The Cooperative Children’s Book Center at the University of Wisconsin-Madison School of Education, which compiles statistics about the race of authors and characters in children’s books published each year, found that in 2011, just over 3 percent of the 3,400 books reviewed were written by or about Latinos, a proportion that has not changed much in a decade.
Common Core State Standards’ list of suggested books for early elementary students contains black characters and authors, but few Latinos. More will be added, said Susan Pimentel, one of the lead writers. “We are determined to make this right.”
“Research on a direct link between cultural relevance in books and reading achievement at young ages is so far scant,” reports the Times. I think that means there is no evidence. But that doesn’t stop academics from worrying that kids will feel alienated “if all they read is Judy Blume or characters in the Magic Treehouse series who are white and go on adventures.” (What about white kids who don’t have a magic treehouse that provides adventures?)
At Bayard Taylor Elementary in Philadelphia, a school where three-quarters of the students are Latino, Kimberly Blake, a third-grade bilingual teacher, said she struggles to find books about Latino children that are “about normal, everyday people.” The few that are available tend to focus on stereotypes of migrant workers or on special holidays. “Our students look the way they look every single day of the year,” Ms. Blake said, “not just on Cinco de Mayo or Puerto Rican Day.”

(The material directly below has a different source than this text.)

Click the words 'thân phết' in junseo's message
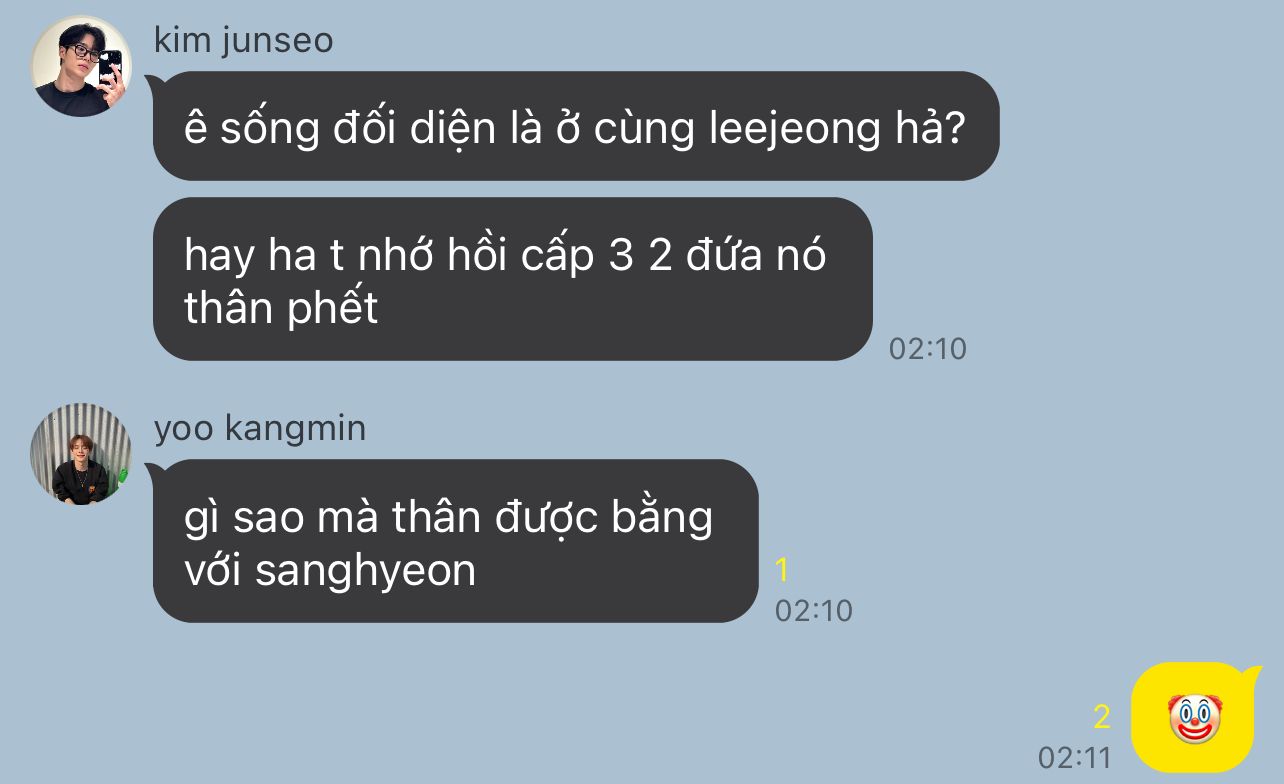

On a recent morning, Ms. Blake read from “Amelia’s Road” by Linda Jacobs Altman, about a daughter of migrant workers. Of all the children sitting cross-legged on the rug, only Mario said that his mother had worked on farms.
However, a book that colors every fourth child brown may be accused of tokenism.
As a reading tutor, I see a lot of books for young children that feature animals — especially cats, bats and rats. They sit on mats and try on hats. Humans are named Nan, Fran, Pam, Sam, Tam, Tim and Sim. It’s not a rich cultural milieu for children of any background. I can tell you what little girls of all colors and creeds long to read: the Pinkalicious series. Sadly, my kids can only handle “tan” and “red.”
“A good book is a good book is a good book,” writes author Nikki Grimes in Color Me Perplexed. “The single most important question we should ask when considering a book for our classroom or library shelves is, is the book any good?”
When I was researching Our School (which makes a lovely holiday gift), I saw students from Mexican immigrant families fall in love with Harry Potter books. The kids weren’t British or pale skinned. They weren’t wizards either. They liked the story.